University of Chicago
Laila H. Noureldin is a Sociology Ph.D. student the University of Chicago. Her research interests lie in migration processes and their impact on social, political, and economic policies as well as identity construction, including both self-selective and assigned labels. Specifically, she examines the racialization of American Muslim immigrants including racial identity formation within generational processes and subsequent perceptions of discrimination based on these racial categories. Her current study examines the association between national ancestry and perceived levels of discrimination. Additionally, immigrant generation-levels are used to determine how this perceived discrimination is experienced across generations among individuals of the same national ancestry. This is part of her larger project on American Muslims, which examines how religiosity and immigrant generation-levels are related to American Muslim integration, using the nationally representative 2011 Pew Muslim American Survey.
Noureldin earned a Masters in Sociology from the University of Chicago where she examined the association between religiosity markers and primary self-identification among American Muslims using a series of binary logistic regression models.
She received a Masters of Education in Literacy Curriculum and Instruction from American University, where she foregrounded the importance of culturally race-related research through her thesis, advocating for the use of African American English (AAE) as an instructional tool for language and literacy acquisition among emergent African American readers.

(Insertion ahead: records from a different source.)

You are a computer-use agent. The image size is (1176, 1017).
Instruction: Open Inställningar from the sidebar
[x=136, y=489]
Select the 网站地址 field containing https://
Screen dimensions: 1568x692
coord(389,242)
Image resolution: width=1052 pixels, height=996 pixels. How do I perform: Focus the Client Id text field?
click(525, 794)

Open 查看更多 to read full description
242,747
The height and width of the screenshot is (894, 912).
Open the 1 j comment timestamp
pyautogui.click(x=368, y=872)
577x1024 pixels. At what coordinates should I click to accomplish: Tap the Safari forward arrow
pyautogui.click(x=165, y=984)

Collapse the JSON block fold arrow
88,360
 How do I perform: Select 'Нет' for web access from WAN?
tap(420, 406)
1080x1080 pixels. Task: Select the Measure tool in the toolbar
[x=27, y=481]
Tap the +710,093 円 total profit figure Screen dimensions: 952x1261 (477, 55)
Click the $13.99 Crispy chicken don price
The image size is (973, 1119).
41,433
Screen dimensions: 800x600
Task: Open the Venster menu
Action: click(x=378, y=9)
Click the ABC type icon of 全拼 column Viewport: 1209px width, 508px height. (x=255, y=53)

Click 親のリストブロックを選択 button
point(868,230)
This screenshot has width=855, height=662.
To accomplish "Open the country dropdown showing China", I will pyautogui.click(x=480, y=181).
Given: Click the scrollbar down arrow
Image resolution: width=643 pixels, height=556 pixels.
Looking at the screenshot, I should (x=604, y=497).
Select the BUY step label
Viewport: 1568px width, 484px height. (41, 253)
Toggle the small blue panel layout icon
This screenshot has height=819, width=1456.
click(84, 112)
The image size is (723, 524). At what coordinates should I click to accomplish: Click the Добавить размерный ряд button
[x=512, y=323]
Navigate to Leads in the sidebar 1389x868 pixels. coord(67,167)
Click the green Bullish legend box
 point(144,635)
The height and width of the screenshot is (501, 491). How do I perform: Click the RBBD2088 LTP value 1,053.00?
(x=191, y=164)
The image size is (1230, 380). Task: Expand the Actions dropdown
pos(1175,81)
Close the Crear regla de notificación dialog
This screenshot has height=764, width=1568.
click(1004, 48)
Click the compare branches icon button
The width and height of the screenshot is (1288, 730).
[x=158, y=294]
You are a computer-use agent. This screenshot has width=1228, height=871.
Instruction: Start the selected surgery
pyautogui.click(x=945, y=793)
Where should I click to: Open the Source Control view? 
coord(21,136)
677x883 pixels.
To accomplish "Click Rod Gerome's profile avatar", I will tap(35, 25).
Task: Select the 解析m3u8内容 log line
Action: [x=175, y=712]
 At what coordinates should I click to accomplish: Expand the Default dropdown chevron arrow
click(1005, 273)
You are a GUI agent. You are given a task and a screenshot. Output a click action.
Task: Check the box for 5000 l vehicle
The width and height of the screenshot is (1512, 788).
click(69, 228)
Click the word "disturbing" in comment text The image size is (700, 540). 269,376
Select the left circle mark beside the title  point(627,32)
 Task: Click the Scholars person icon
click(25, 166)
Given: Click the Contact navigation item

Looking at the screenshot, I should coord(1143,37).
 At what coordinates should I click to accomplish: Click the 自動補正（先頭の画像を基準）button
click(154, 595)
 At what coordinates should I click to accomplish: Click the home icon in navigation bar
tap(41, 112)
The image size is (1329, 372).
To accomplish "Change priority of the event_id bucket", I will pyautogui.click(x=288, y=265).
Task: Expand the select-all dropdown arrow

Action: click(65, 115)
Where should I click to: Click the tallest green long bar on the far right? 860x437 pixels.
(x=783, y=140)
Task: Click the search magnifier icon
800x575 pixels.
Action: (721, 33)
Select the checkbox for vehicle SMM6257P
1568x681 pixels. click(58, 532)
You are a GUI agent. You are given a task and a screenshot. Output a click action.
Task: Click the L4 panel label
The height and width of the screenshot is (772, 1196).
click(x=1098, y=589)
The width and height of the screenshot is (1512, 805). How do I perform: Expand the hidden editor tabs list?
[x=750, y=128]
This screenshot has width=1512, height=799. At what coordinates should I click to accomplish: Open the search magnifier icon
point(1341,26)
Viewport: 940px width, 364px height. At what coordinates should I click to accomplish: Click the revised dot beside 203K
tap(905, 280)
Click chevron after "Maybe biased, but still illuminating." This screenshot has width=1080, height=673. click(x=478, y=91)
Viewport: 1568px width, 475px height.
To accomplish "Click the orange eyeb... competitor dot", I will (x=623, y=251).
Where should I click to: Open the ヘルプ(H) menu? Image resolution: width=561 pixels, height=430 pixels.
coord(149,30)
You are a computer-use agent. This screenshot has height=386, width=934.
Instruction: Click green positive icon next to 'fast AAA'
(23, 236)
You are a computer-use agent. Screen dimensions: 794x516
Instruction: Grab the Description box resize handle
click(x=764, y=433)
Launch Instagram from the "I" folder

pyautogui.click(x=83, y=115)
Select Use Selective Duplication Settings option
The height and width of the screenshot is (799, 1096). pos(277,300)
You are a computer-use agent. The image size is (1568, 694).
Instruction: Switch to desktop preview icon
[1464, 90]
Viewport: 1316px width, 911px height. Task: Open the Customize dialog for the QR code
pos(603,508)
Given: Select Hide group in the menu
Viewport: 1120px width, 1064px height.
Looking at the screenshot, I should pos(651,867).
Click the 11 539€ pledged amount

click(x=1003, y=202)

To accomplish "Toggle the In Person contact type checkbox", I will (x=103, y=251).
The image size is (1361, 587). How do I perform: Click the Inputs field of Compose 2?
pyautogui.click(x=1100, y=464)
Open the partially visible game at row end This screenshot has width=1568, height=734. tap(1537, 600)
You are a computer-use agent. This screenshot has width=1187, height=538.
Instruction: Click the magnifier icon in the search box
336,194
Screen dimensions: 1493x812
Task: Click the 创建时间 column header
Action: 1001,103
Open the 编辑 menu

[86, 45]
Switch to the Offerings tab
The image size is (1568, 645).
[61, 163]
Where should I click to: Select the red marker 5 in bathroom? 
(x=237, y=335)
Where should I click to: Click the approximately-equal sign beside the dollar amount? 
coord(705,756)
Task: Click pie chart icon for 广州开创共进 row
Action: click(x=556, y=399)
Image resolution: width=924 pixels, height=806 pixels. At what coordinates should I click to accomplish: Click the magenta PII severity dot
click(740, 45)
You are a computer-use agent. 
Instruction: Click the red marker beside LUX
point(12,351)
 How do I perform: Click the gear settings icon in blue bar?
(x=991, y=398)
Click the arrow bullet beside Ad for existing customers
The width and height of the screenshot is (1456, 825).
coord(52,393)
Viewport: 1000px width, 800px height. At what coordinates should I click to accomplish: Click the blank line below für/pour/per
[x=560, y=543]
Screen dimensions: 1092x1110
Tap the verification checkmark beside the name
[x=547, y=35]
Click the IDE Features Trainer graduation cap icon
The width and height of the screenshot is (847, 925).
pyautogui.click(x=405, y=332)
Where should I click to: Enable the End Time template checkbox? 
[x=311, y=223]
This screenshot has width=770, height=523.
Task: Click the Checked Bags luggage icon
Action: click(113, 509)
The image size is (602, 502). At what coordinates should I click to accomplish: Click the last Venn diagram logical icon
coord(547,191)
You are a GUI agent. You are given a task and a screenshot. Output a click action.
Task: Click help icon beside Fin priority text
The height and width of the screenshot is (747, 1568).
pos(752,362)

Her research was inspired by her time as a literacy teacher in a D.C., inner-city, elementary, public-charter school. She received a B.A. in Sociology and Arabic Language and Culture from Georgetown University. Her undergraduate senior thesis, which earned the 2011 Hoggson Award for Excellence in Sociology, is a historical-comparative piece that explains the sociological transformations and symbolic representation of the Islamic ‘veil’ in Egypt and Turkey during two distinct time periods, 1920 to 1939 and 1970 to 2011. Laila has grown up between the United States, primarily Los Angeles and Washington D.C., and the Middle East.